— EXERCISES TO COMPLETE —
#1 In the passage on energy and the city, do the following statements agree with the text? Answer yes or no for each and quote the deciding words. (a) Cities take up 2% of the land yet produce 80% of GHG emissions. (b) The COP21 agreement was formally signed in Paris in December 2015. (c) Bringing energy into urban and regional planning is mainly a technological matter.
#2 Duplicate the passage on energy and the city, everything from "In the building" down to "energy efficiency goal.".

— SELECTED EXTRACT —
Energy and the city
Spatial planning should have a key role in creating urban environments that support less energy-intense lifestyles. A wise consideration of energy in urban land use policies should play an important role considering that, in spite of having a land occupation of 2% and accommodating 50% of the world population, cities produce 80% of GHG emissions and consume 80 % of the world’s resources.
In the building industry, the green economy is already part of the designers’ approach. This has already produced several energy efficient buildings that also feature high architectural quality. Now is the turn of cities to take the same direction in developing the capacity of formulating sounded urban policies. This will contribute to develop adequate new tools for achieving the energy efficiency goal.
Climate change concern, the dominating environmental paradigm, is permeating the political scenario worldwide, producing a plethora of formal documents. The most recent one is the COP21 agreed in Paris in December 2015, after the failure of the Copenhagen summit in 2009, and formally signed in April 2016 in New York. The challenge for land use planning now is to translate these general commitments into actions that modify planning practices at all levels, from cities to regions.
In this field, the current situation is extremely varied. EU has issued several documents focussed mainly at building level but also sustainable transports are considered a key issue. However, a further step is needed in order to increase the level of integration among all land use approaches, including the idea of green infrastructure as a key component of any human settlement. (European Commission, 2013).
The relationship between urbanisation and climate change has become key worldwide but looking at it from a Mediterranean perspective arises some specificities, considering also the political strain that this part of the world is facing. Both Southern Europe and Middle East and North Africa (MENA) countries will face stronger heat waves in the near future (Fischer and Schär, 2001). Their cities, often poorly planned for decades, will be considerably affected by these temperature upsurges.
A further complexity arises from the fact that the energy approach in land use plans is not direct. Including energy considerations in urban and regional planning is hardly a technological issue. On the contrary, it requires a deep change in the mind-set of urban planners that have to think at the whole city structure wearing the new “energy glasses”.
It is possible to trace the energy issue in land use planning back to its history. Spatial planning has a long lasting tradition in defining the shape of urban fabric and the layout of buildings, taking into account the role of the sun and the wind. This tradition has evolved from the seminal experiences of modernist planning to the new sustainable districts, recently developed in several countries like Germany, the Netherlands, France and Sweden, including the ones described by Peter Hall (2014) in his last book.
But Mediterranean countries have an even longer tradition in building cities and houses that were capable of facing hot temperatures, without any of the electric appliances that are consuming now a considerable share of energy. As part of this long-established tradition, it is worth remembering the inspiring contribution of the Egyptian architect Hassan Fathy. Looking back at the city history is not a mere exercise based on nostalgia. Making greener Mediterranean cities, as they were up to a recent past, is a complex task but it will become unavoidable in order to guarantee forms of sustainable cooling.

— PROVIDED INFORMATION —
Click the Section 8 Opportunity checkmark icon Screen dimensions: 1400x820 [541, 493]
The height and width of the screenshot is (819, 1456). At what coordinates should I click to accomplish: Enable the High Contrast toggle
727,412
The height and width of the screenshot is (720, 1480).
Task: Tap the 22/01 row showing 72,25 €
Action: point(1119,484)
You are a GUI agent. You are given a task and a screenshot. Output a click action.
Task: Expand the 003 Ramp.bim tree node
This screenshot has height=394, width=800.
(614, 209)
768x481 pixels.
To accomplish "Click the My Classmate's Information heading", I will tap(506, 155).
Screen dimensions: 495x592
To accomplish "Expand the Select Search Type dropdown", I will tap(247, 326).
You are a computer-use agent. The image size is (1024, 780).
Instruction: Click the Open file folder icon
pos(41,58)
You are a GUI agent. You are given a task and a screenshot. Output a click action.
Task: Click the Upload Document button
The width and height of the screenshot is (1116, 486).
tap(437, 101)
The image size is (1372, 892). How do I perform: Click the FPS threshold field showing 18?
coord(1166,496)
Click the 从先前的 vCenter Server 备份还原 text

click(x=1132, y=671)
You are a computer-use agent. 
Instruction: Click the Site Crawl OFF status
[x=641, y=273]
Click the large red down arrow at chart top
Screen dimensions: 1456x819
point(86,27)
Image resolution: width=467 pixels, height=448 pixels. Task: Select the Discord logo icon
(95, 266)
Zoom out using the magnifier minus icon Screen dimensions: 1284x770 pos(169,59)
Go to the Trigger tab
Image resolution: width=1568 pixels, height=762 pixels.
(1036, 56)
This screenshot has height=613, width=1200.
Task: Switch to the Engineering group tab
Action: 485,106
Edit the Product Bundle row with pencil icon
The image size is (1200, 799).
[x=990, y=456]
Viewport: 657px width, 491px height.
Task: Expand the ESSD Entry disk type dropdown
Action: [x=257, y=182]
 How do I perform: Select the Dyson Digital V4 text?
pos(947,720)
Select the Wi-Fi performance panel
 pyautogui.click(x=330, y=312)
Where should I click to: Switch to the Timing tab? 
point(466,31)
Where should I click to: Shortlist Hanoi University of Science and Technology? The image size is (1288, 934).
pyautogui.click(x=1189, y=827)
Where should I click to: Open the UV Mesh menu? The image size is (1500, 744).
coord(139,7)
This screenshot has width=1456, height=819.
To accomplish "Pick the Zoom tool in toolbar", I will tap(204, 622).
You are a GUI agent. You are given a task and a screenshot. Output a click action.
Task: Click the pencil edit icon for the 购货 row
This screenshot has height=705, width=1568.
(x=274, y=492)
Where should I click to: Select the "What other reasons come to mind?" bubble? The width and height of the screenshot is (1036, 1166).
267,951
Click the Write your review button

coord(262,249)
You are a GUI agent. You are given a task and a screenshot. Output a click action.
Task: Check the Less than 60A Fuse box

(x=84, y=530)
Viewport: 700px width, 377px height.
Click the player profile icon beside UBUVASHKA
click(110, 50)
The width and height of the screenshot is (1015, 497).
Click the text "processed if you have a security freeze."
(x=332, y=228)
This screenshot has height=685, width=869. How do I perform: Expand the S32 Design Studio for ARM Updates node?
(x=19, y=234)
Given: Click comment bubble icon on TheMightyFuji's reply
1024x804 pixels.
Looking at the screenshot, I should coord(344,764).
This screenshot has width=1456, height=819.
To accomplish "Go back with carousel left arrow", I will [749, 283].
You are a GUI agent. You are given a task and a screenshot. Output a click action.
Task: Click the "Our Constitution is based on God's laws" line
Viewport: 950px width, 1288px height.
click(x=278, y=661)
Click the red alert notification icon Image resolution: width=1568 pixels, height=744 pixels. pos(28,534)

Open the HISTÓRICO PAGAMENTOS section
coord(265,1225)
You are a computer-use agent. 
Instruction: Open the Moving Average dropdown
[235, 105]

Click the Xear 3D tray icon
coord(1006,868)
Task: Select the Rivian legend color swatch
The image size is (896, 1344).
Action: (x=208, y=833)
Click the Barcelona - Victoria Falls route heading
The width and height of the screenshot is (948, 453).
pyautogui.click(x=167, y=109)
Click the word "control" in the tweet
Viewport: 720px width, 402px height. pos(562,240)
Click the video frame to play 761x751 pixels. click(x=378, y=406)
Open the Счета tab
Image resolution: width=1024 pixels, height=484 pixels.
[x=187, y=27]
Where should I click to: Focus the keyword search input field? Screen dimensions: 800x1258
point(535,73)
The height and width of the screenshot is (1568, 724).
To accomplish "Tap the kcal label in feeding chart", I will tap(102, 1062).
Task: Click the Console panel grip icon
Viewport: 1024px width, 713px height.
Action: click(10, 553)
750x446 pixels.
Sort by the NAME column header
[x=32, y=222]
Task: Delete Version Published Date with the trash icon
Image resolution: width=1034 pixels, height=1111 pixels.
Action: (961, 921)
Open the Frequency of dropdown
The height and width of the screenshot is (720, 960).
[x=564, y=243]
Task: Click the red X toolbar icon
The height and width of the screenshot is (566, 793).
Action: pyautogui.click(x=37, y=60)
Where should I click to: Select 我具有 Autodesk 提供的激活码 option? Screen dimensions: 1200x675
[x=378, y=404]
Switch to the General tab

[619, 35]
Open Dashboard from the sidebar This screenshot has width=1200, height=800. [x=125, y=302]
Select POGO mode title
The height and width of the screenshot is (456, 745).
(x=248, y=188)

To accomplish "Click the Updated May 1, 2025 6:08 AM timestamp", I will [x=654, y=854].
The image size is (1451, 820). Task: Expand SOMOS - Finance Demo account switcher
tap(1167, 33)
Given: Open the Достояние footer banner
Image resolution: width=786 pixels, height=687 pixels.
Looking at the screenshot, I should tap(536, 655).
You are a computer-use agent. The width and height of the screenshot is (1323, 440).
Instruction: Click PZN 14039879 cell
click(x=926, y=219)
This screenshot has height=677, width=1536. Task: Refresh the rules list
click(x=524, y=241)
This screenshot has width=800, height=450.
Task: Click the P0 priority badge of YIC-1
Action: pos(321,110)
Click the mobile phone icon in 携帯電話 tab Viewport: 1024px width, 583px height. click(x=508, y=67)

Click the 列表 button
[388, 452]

— TASK RESPONSES —
#1
(a) Yes: "in spite of having a land occupation of 2% and accommodating 50% of the world population, cities produce 80% of GHG emissions"
(b) No: "formally signed in April 2016 in New York"
(c) No: "Including energy considerations in urban and regional planning is hardly a technological issue."

#2
In the building industry, the green economy is already part of the designers’ approach. This has already produced several energy efficient buildings that also feature high architectural quality. Now is the turn of cities to take the same direction in developing the capacity of formulating sounded urban policies. This will contribute to develop adequate new tools for achieving the energy efficiency goal.